Казалось, Бог улыбается мне с небес, благословляя моё греховное отречение от заветов церкви. Я не мог поверить в столь явное Божественное одобрение моего нечестивого поведения, и внутренне терзался сомнениями. Может быть, Бог хочет сказать мне, что я по ошибке вступил на путь монашества? По большому счёту, у меня ведь и выбора-то особого не было. Когда меня подобрали на улице и привезли в монастырь под крыло отца Френсиса, мне было не больше трёх лет.
А может, Бог отвернулся от меня, и готовит мне суровое наказание?
Мне хотелось верить в лучшее, но здравый смысл подсказывал, что каждый должен рано или поздно расплатиться за грехи, совершённые в земной жизни. 
Кстати, об отце Френсисе. Сегодня утром сестра Анри вскользь упомянула его имя. Она сказала, что не так давно некий Отец Френсис прибыл в этот самый город и в полдень каждого дня проповедует на центральной площади. 
Когда я услышал об этом, сердце моё ушло в пятки. Я вовсе не готов был встретиться со своим духовным наставником сейчас, когда я ещё не разобрался в своих чувствах и мыслях, когда всё так туманно, когда я нахожусь в огромной власти от женщины и не знаю что с этим делать.
Что скажет Отец Френсис, увидев меня прогуливающимся по городу с незамужней женщиной? Осудит ли он меня, узнав, что меня с ней связывает? Отречётся ли от меня?
Эти мысли терзали меня весь остаток ночи, когда Червона уснула, опутав руками и волосами моё тело, и даже во сне я не мог избавиться от страха перед будущим.
Мне снилось, как Отец Френсис и Бог, почему-то в оказавшийся великаном с головой филина, сидят на облаке и кидаются в меня огрызками яблок с древа познания. Когда Бог откусывал куски от яблока, в его клюве почему-то виднелись человеческие зубы. 
Однако сейчас, когда солнце светило так ярко, а в воздухе витал аромат цветов и свежего хлеба, мне не думалось о плохом.   

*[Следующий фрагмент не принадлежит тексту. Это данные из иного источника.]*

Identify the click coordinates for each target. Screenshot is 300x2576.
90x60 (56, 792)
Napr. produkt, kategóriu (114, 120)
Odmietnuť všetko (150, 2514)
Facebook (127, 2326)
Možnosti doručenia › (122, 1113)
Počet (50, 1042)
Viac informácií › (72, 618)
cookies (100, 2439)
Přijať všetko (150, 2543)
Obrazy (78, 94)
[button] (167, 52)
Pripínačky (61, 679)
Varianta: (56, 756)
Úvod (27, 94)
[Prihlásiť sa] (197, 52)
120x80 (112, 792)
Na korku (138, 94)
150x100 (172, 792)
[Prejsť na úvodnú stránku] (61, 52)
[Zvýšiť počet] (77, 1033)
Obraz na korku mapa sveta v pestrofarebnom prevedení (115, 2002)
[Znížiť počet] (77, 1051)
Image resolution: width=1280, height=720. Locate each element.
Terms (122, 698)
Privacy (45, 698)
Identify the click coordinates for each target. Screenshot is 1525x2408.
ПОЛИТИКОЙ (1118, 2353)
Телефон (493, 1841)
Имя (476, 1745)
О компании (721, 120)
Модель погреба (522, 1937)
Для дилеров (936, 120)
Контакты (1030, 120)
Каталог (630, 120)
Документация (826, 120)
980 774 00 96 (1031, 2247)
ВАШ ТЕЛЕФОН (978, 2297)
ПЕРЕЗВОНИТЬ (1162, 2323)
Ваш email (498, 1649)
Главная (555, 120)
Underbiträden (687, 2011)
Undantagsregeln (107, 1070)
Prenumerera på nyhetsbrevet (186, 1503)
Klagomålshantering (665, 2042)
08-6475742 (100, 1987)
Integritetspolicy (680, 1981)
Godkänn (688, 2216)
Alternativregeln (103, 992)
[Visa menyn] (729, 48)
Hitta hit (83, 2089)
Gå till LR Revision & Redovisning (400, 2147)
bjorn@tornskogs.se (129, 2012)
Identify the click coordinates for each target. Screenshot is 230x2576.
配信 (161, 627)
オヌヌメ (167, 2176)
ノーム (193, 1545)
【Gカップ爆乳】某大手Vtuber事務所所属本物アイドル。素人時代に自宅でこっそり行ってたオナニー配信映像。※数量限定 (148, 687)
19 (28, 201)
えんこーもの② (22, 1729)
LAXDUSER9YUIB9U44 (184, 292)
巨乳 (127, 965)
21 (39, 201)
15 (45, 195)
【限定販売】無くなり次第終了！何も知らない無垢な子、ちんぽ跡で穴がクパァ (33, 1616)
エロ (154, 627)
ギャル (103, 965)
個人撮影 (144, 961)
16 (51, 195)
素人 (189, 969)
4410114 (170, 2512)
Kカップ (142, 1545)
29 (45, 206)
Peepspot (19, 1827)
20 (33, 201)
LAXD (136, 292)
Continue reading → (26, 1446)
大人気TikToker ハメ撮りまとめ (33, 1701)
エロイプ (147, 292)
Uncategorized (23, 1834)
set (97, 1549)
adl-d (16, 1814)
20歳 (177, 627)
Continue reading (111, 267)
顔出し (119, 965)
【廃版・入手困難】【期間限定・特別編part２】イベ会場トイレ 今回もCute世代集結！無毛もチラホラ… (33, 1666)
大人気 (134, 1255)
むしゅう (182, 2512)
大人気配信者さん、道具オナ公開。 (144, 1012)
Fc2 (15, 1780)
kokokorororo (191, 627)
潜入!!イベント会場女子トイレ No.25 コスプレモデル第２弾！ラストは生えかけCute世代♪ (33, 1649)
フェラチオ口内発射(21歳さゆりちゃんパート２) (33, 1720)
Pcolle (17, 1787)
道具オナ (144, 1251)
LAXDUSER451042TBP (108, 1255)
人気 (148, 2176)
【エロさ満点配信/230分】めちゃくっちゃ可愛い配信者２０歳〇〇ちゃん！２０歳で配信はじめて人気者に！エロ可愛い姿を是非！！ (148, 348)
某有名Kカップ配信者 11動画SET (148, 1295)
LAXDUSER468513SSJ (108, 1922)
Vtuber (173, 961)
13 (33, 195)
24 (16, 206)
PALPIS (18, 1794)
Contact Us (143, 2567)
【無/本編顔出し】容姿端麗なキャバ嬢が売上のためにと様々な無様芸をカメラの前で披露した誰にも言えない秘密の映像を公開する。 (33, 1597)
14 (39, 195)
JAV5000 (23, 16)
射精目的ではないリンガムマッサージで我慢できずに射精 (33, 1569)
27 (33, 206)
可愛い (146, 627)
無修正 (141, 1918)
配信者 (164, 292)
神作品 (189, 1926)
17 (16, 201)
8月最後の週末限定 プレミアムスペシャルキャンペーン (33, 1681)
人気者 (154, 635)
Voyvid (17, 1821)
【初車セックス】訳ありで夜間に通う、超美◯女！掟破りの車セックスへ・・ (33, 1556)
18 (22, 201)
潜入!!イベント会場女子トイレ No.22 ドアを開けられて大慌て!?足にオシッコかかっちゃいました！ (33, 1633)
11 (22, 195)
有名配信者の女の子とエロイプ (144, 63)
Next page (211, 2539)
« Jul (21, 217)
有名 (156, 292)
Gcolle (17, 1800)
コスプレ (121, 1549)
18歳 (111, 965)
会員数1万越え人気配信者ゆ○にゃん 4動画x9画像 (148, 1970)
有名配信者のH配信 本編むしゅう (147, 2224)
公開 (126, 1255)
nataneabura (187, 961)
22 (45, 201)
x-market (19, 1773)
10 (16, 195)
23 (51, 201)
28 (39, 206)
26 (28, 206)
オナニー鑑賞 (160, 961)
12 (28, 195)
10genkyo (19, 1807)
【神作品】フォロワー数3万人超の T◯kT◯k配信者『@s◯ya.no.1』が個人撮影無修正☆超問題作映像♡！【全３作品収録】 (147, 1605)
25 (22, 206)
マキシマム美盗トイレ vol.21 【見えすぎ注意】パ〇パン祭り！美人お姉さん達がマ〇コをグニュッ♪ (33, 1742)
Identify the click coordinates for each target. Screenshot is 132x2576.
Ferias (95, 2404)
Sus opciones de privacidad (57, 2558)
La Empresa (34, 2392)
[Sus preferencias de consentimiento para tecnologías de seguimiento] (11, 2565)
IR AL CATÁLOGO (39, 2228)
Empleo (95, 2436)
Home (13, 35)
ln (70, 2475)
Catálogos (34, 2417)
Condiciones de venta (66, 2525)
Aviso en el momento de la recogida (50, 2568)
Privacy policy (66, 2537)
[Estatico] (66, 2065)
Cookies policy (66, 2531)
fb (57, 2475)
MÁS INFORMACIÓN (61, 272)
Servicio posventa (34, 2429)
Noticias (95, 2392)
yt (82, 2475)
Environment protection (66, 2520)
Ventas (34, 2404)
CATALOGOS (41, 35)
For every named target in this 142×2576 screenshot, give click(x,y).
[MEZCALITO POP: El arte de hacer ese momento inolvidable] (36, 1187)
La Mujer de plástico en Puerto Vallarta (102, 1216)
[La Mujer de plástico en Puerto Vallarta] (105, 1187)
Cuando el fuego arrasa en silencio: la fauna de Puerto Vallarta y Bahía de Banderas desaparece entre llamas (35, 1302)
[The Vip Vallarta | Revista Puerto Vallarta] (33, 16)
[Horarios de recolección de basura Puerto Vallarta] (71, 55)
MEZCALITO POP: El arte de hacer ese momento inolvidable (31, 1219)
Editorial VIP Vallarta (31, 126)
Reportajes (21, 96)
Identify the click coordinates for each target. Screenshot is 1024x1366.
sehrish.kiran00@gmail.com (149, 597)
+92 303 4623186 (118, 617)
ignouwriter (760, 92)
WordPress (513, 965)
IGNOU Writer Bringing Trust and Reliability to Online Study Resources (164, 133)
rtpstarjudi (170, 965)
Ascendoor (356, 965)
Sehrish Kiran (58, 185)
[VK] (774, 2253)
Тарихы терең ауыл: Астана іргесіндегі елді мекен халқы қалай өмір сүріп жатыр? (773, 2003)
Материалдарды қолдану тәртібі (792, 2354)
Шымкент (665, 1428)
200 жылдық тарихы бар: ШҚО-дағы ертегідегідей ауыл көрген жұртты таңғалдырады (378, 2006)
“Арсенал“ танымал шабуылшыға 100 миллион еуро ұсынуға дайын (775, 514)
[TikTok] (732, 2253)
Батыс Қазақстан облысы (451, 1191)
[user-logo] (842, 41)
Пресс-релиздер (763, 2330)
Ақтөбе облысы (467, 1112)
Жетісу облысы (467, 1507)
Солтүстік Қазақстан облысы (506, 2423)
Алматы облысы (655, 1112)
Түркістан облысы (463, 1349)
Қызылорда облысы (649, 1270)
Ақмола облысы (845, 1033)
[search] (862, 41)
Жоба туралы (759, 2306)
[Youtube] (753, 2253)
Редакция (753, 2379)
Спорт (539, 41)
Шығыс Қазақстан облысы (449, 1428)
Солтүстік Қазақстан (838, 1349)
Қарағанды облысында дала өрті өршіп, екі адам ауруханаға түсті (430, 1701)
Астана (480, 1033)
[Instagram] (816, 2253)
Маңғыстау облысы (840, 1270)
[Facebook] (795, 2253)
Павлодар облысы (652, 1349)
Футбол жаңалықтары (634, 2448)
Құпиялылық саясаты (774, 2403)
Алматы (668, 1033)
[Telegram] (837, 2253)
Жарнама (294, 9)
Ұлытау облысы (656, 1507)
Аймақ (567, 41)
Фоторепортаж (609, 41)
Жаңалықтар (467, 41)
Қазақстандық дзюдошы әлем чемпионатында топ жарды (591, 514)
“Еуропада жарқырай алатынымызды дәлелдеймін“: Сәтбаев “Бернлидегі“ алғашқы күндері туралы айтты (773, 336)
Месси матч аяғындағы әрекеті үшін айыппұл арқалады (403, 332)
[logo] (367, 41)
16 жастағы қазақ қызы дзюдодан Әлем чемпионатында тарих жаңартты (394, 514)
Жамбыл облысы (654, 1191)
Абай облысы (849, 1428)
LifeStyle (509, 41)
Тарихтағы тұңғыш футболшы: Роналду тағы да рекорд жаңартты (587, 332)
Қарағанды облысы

Сегодня Червона заплела волосы в сложную причёску, так что единственная седая прядка затерялась среди толстых смоляных кос; она надела выстиранное и заштопанное накануне простое тёмно-голубое платье и вплела в волосы сорванные в саду пурпурно-красные розы. Не знаю, производила ли она какие-то манипуляции со своей кожей, губами и глазами, но выглядела Червона сегодня моложе и красивее чем обычно.
Я как всегда наблюдал за ней краем глаза. Смотрел на нежные тонкие ключицы над воротом платья, на блестящие косы и затянутую в корсет талию.
Я ненавидел себя за эту нездоровую наблюдательность, но не мог отвести от Червоны глаз; теперь я уже не мог смотреть на неё так безучастно как прежде. Я смотрел на её тело, скрытое многослойным платьем, а мысленно представлял как она обнажённая и расслабленная лежит на белых простынях, придавленная моим телом.

На центральной площади города в этот ранний час во всю шла торговля. Были здесь и сладости, и фрукты, и одежда. Люди торговались, приценивались и покупали. Гвалт стоял такой, как если бы одновременно решили высказаться две тысячи сорок.
- Мне бы хотелось вон ту здоровенную грушу, - сказала Червона, когда мы проходили по фруктовому ряду, - сколько у тебя денег?
- У меня ничего нет, - виновато ответил я.
- Ничего не награбил в походах? – Червона криво усмехнулась, - ну ничего, придётся украсть.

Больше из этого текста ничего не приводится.